La pasta è l’alimento più semplice, quello che meglio rappresenta la tradizione italiana
a tavola, l’emblema del Made in Italy per eccellenza: la pasta.
Moltissime ricerche confermano che è l’alimento più amato a tutte le età,
grazie alla sua versatilità e grazie alla capacità di abbinarsi a tanti altri ingredienti.
In occasione del WORLD PASTA DAY, molte sono le occasioni di incontro tra gli esperti del settore, per discutere sulla pasta e il suo futuro, ma soprattutto per rilanciare un prodotto che è il fiore all’occhiello italiano.
Sarà ancora l’alimento tanto amato fra 30/40 anni?
Quali saranno le tendenze dei consumatori nel corso degli anni?
__________________________________________________
Dettagli esercizio -
Scrivi il seguito del testo sulla pasta, riprendendo subito dopo la sua ultima frase. Le voci riportate qui sotto non hanno alcun rapporto con il testo sulla pasta.

Voci di dati memorizzate -
__________________________________________________
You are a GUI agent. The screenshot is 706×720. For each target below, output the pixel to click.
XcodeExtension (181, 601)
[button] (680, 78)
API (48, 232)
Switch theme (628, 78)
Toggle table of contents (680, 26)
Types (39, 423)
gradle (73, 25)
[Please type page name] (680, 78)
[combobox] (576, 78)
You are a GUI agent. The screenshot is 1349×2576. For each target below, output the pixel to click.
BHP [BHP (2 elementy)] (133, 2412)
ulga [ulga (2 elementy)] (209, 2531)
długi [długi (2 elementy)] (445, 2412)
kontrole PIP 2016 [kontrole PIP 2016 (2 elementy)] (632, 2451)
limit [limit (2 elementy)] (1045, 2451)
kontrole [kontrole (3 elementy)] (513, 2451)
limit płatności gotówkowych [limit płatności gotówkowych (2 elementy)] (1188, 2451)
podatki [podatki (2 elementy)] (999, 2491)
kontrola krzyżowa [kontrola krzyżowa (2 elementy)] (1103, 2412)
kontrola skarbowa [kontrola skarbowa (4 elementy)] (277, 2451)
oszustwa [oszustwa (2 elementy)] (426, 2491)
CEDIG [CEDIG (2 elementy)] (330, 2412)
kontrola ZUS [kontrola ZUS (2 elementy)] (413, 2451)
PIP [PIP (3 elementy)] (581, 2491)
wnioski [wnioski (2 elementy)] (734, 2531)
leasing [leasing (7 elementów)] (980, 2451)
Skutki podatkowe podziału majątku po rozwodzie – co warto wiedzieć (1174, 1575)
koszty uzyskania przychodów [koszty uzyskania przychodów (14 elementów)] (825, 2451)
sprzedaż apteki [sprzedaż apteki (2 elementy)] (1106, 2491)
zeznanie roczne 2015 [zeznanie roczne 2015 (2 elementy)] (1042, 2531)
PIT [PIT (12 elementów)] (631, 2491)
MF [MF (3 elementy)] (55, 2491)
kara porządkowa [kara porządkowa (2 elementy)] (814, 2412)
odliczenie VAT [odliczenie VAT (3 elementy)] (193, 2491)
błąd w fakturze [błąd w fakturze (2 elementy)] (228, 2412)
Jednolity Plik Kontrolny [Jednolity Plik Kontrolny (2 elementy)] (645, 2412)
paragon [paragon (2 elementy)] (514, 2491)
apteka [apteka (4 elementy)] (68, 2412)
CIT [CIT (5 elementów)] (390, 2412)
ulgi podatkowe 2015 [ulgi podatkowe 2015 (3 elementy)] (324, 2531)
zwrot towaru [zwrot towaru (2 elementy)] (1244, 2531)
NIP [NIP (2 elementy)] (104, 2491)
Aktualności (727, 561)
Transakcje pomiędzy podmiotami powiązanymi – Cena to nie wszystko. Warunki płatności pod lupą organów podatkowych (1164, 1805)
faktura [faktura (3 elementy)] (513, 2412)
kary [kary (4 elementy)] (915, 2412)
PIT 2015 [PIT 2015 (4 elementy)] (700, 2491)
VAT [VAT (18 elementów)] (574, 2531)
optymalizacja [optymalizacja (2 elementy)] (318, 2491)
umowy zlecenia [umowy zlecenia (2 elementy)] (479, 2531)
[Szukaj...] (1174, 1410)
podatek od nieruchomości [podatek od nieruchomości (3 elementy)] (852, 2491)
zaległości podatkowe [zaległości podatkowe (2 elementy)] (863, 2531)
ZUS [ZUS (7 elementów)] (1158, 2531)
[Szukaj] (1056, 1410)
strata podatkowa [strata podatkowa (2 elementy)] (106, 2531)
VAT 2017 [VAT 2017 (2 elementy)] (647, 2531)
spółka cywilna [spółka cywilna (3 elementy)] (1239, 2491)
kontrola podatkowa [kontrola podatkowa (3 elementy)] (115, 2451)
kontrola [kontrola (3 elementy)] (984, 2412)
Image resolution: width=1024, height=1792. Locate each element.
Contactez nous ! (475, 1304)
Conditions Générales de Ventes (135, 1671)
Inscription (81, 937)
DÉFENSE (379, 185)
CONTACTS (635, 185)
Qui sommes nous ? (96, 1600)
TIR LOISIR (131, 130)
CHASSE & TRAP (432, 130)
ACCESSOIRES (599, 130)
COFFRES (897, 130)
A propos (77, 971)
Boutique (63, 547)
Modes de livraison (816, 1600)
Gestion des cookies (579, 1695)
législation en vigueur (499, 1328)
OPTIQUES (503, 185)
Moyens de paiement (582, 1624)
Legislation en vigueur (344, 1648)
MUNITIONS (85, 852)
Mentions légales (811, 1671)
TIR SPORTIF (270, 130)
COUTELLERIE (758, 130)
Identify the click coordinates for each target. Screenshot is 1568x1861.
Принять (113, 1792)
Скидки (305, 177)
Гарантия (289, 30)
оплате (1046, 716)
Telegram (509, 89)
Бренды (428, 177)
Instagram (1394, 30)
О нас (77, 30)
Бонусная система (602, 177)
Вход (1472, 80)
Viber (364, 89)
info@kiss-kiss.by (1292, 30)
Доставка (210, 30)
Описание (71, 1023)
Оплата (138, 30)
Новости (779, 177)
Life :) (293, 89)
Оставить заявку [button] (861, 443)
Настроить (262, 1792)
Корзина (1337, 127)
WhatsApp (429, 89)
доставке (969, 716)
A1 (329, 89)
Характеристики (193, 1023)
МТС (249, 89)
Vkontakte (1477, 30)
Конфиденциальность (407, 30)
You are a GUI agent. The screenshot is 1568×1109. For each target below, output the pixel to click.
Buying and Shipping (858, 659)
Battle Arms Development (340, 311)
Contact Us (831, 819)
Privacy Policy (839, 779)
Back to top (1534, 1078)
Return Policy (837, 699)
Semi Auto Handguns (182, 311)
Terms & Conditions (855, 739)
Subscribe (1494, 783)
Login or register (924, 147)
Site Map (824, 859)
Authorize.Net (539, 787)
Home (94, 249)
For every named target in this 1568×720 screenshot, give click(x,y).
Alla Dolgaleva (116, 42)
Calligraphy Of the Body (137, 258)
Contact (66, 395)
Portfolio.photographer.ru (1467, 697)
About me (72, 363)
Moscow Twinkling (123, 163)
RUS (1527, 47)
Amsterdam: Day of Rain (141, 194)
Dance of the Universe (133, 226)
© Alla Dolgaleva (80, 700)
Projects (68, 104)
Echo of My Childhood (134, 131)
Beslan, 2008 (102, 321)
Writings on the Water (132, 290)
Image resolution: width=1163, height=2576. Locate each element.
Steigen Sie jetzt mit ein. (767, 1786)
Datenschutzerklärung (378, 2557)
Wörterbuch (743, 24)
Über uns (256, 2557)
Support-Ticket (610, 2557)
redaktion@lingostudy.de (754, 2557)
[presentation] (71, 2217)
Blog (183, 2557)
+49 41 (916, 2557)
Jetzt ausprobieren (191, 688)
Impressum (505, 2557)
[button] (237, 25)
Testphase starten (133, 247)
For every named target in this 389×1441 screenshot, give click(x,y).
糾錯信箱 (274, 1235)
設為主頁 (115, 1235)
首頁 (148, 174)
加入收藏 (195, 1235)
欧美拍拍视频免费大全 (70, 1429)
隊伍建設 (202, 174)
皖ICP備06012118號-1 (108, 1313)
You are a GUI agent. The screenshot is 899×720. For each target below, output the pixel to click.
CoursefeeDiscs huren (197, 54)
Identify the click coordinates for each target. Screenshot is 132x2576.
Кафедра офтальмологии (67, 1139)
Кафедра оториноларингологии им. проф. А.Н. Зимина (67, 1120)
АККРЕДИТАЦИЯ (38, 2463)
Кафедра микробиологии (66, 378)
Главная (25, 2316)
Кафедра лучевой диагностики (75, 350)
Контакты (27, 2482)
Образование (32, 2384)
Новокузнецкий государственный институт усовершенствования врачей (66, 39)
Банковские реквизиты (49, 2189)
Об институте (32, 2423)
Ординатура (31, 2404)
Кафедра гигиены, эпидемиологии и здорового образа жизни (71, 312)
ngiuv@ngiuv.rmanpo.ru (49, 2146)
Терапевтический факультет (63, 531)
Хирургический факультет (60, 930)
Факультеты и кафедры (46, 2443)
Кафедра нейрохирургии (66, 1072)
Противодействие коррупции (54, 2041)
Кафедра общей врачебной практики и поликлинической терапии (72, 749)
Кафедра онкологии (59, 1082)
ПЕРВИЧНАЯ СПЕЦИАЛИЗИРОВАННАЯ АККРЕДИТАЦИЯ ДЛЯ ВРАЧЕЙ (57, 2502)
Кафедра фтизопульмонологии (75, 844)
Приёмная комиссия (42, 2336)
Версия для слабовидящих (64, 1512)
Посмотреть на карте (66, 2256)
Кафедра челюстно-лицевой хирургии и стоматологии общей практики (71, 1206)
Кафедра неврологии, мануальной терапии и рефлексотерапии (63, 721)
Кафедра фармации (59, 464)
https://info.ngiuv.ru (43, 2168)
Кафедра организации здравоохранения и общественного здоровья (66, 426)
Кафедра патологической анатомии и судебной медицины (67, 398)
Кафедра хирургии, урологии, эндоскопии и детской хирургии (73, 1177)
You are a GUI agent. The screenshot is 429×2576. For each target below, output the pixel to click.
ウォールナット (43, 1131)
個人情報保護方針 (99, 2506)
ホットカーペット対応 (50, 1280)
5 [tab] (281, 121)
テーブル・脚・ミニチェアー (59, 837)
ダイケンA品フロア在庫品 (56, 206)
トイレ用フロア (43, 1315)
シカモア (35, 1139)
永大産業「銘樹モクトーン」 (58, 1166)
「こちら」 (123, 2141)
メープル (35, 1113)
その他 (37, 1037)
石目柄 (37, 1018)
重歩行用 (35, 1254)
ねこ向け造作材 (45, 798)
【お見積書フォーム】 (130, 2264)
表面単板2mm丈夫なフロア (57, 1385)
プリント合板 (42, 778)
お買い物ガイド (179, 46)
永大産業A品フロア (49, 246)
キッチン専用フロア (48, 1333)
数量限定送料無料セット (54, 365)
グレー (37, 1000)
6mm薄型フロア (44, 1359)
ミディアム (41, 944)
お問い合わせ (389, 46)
__________________________________________________
La tua risposta -
I pastai, gli esperti del food, i medici nutrizionisti sono tutti d’accordo nel ritenere che il futuro della pasta è solido per diversi motivi.
Innanzitutto perché la pasta è un prodotto CONVENIENTE: dato il costo ridotto,
è accessibile a tutti, e chiunque, con una spesa ridotta, può gustare un
semplice piatto di pasta al pomodoro.
Inoltre, la pasta è UNA VALIDA ALLEATA DELLA SALUTE: da tempo i nutrizionisti sostengono che un piatto di pasta, seppur In porzioni ridotte, non
può mancare sulla nostra tavola, specie se abbinata ad altri cibi salutari come
olio evo, verdure, ortaggi, legumi, e soprattutto se prodotta con il migliore
grano duro.
Ancora, la pasta è un prodotto SOSTENIBILE: da anni infatti il settore dei pastai ha messo in atto buone pratiche agricole, con una progressiva diminuzione dei consumi di acqua e di emissioni di CO2, senza contare che anche i suoi imballaggi sono recuperabili al 100%.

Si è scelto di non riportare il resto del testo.